**Written task:**
Extract the text of every row below word for word, leaving out the pictures.

**Word and element locating data:**
□ □ □ □

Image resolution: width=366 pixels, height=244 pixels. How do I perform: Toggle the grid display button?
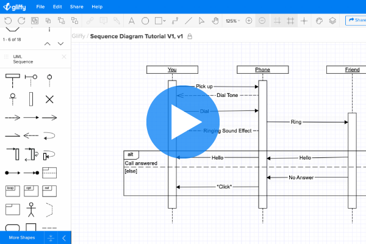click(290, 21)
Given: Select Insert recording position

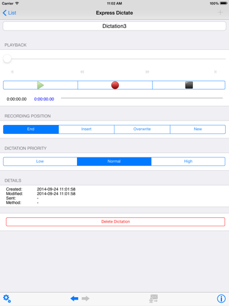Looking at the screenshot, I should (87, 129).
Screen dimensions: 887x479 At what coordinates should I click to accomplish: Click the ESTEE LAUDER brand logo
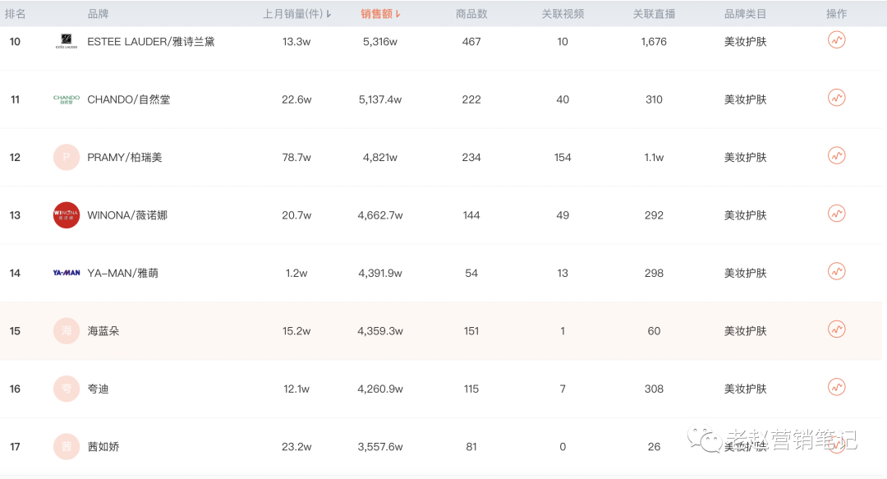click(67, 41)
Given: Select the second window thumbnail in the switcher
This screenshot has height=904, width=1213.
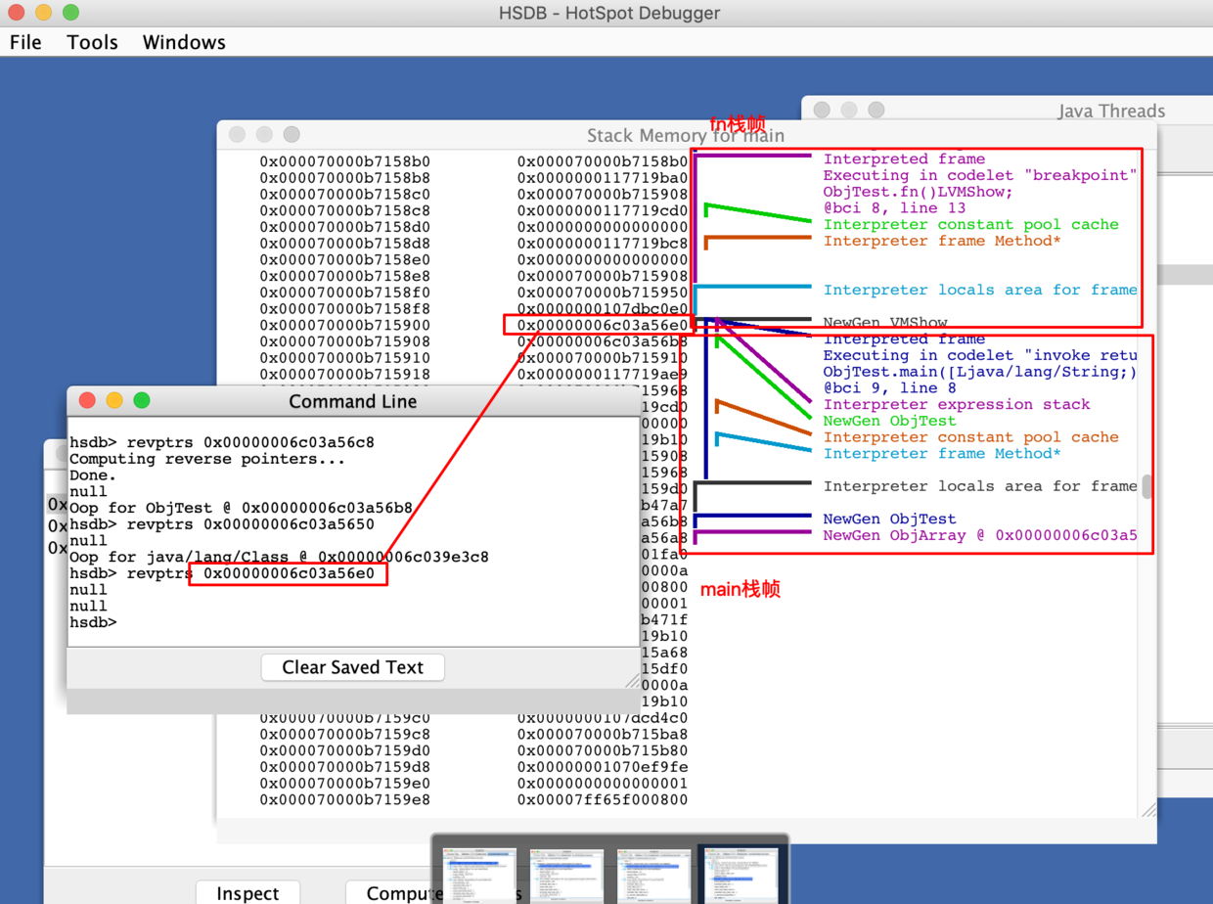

□ □ □ □

**Result below:**
Image resolution: width=366 pixels, height=244 pixels. How do I perform: Toggle the grid display button?
click(290, 21)
Given: Select Insert recording position

Looking at the screenshot, I should (87, 129).
Screen dimensions: 887x479 At what coordinates should I click to accomplish: Click the ESTEE LAUDER brand logo
click(67, 41)
Given: Select the second window thumbnail in the switcher
This screenshot has height=904, width=1213.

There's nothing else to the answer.